§ **WHAT YOU SHOULD DO**:
On the basis of the records below, report how many lines contain the word "Chickens". Nothing else should be given.

--

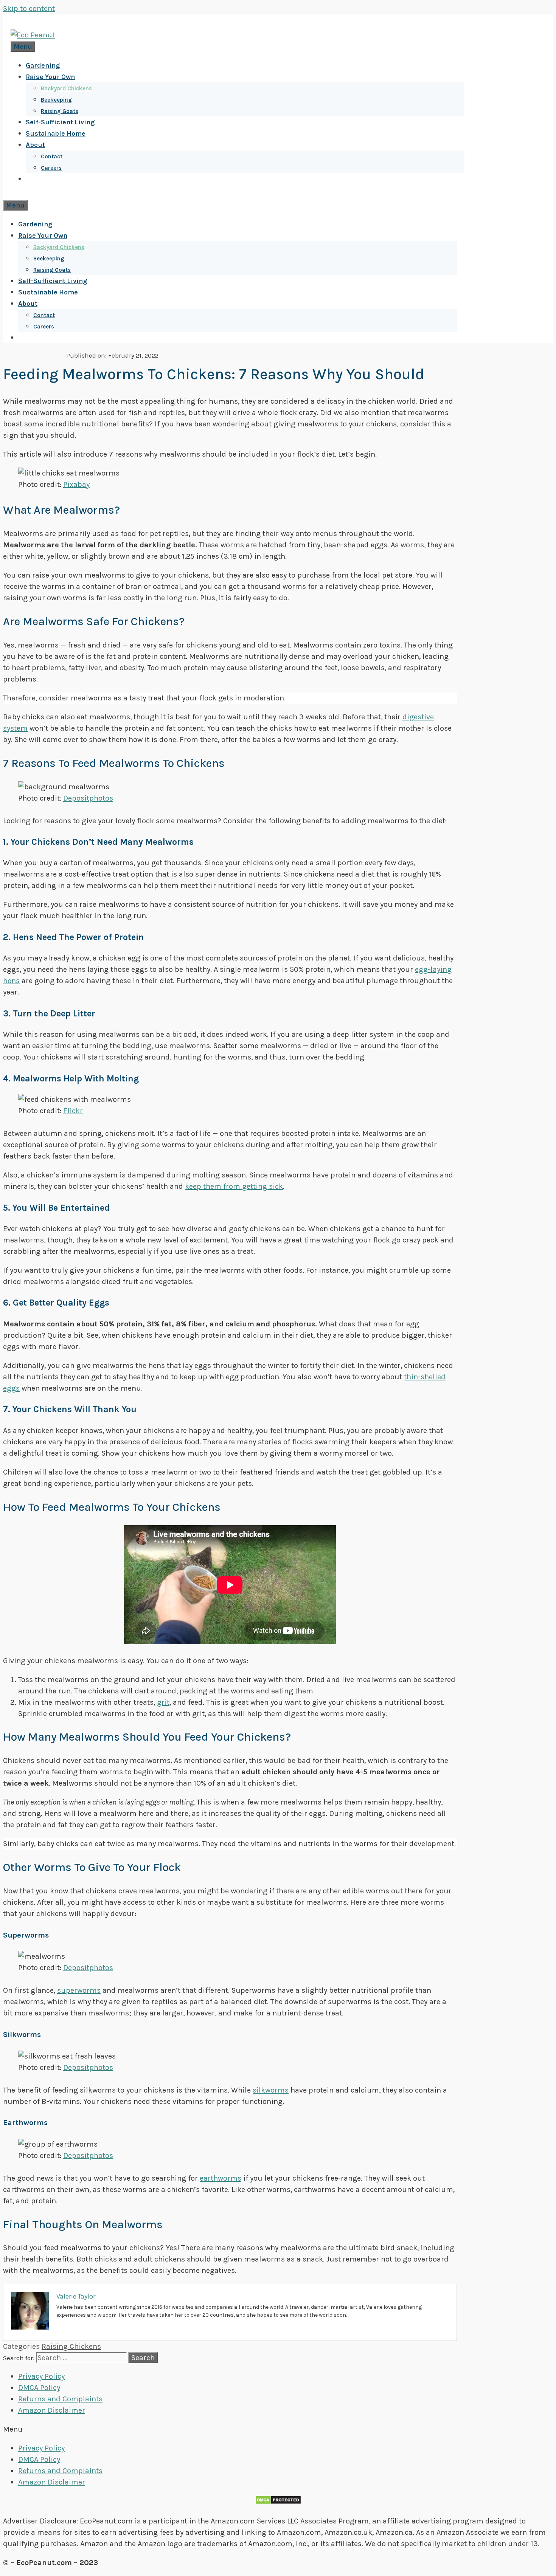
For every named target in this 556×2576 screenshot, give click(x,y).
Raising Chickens (71, 2346)
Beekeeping (56, 99)
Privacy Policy (41, 2376)
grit (163, 1702)
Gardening (43, 65)
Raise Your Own (50, 77)
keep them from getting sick (234, 1186)
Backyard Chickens (66, 88)
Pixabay (76, 484)
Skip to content (29, 8)
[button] (278, 2429)
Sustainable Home (55, 133)
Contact (51, 156)
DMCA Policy (39, 2387)
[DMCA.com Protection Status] (278, 2502)
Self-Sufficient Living (60, 122)
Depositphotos (88, 798)
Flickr (73, 1110)
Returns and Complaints (60, 2399)
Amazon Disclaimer (51, 2410)
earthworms (220, 2178)
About (35, 145)
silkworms (271, 2090)
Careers (51, 167)
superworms (79, 1990)
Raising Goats (59, 111)
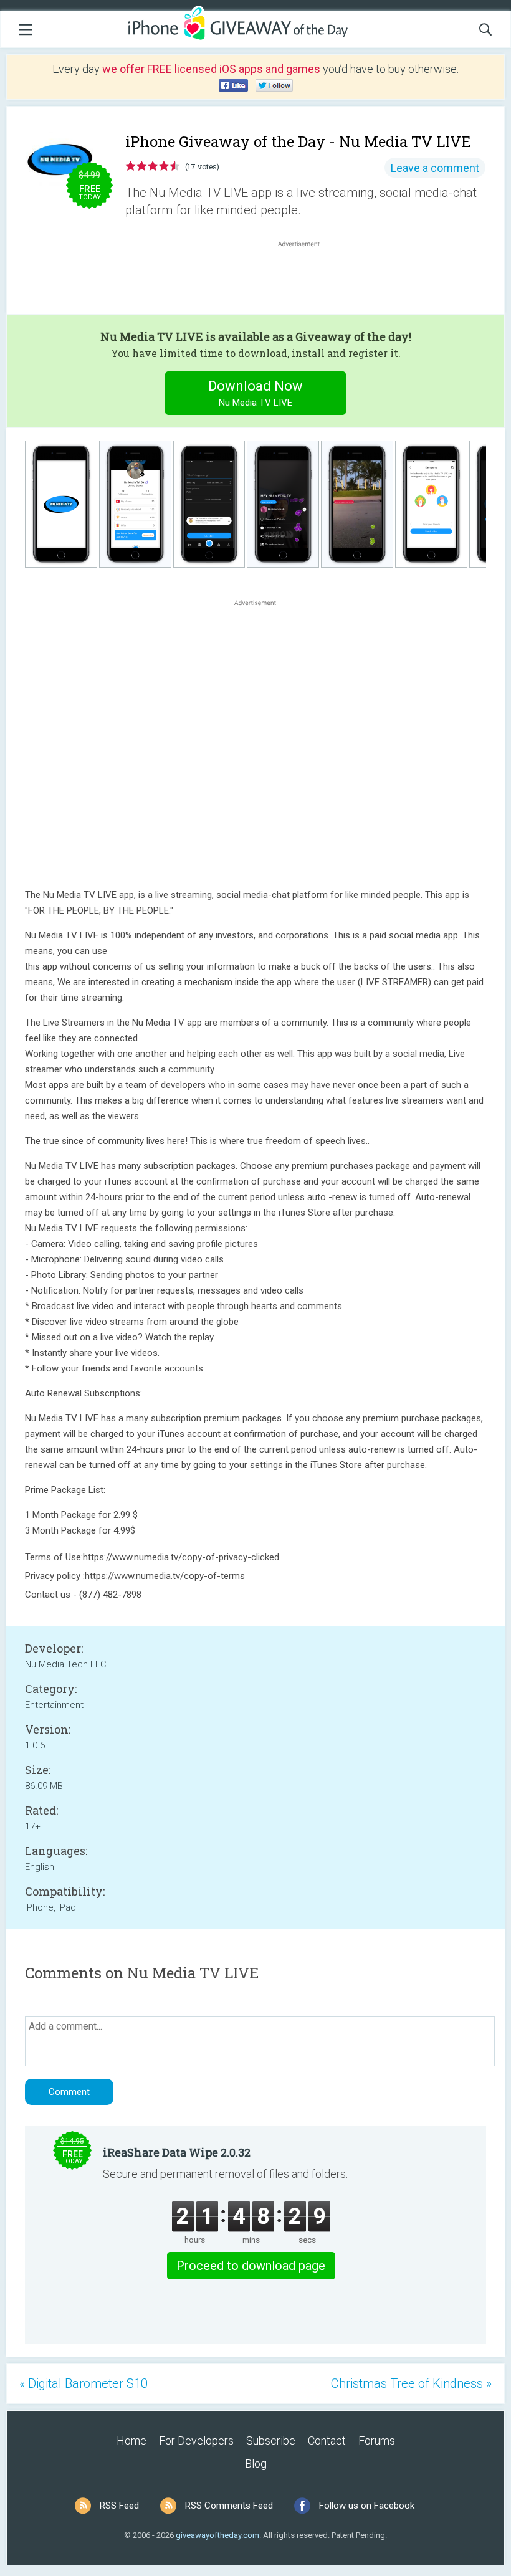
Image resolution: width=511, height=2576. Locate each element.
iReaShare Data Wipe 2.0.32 (177, 2152)
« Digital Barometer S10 (83, 2383)
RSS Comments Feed (229, 2505)
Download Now (255, 393)
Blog (256, 2463)
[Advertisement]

--

§ **RESPONSE**:
2